While all the hype behind MKII and SSFII was overwhelming US gamers (The two games were basically all that my friends and I would talk about at summer camp that year, outside of the X-Men), SNK released a game that would be more important to the evolution of fighting games than anybody realized. The King of Fighters ’94 offered a unique gameplay experience, where players chose 3-on-3 teams, mostly made up of characters from other SNK fighting games; Ryo, Robert, and Takuma from Art of Fighting comprised one team, while Terry, Andy, and Joe from Fatal Fury were another.
This meant that the SNK games were all part of a shared world, something not really ever explored in video gaming up until this point. Sure, Mario appeared in the original Donkey Kong game, Pin Ball and the Super Mario Bros. games, but that wasn’t necessarily a shared universe; it was Nintendo re-using a character design for multiple games. King of Fighters was the first time we saw game characters in a shared world, like in comic books!
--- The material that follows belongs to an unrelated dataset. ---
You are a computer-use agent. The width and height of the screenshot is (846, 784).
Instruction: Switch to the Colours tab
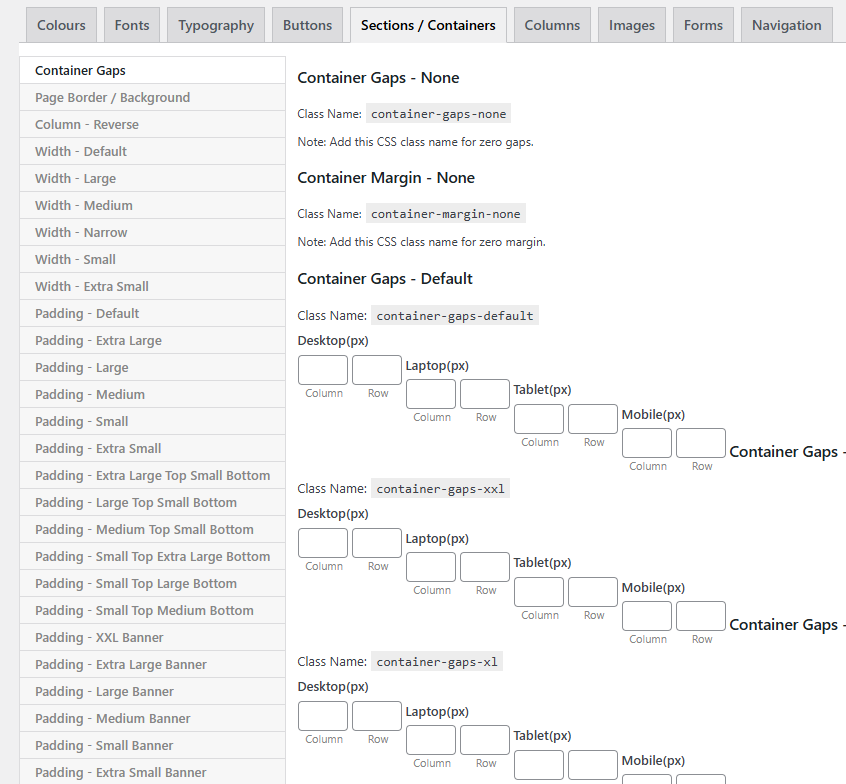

In addition to characters from Art of Fighting and Fatal Fury, KOF ’94 featured the lead characters from the Ikari Warriors and Psycho Soldier games; So it wasn’t just the SNK fighting games that were a part of this shared world. It was potentially SNK’s entire game library!
Unfortunately, the hype behind Super Street Fighter II and Mortal Kombat II was so huge, The King of Fighters ’94 got left in the dust. All of us serious fighting gamers knew it was there, but it wasn’t making the US gaming magazine headlines.
And, really, why should it? Art of Fighting was a piece of trash game. It had some great characters and cool ideas, but the actual gameplay was crap, and we all knew it. Fatal Fury was pretty okay, but nobody could find it in any arcades. Ikari Warriors and Psycho Soldier were both games whose days had come and gone – The inclusion of those characters was more of a fun bonus than anything else. And despite having 24 playable characters (the most in any fighting game up to that point), there were only 8 teams, and you were stuck with all 3 team members.
The King of Fighters was a fantastic idea that got held back because of its legacy and limitations. At least that year.
But by the end of 1994, Capcom’s Street Fighter would be the first to do something that neither Midway nor SNK was really prepared for – Release a feature-length film!
Street Fighter starred martial arts movie star Jean-Claude Van Damme as Guile, in his quest to defeat M. Bison (played by Raul Julia), once and for all. The film was considered a financial flop, mostly because it sucked. Why was Chun-Li a news reporter? Why were Dee Jay and Zangief working for M. Bison? And why wasn’t Balrog? Where was Ryu’s trademark red headband? AND WHY WASN’T ANYBODY FIGHTING?! For a movie called “Street Fighter,” there was WAY too much talking.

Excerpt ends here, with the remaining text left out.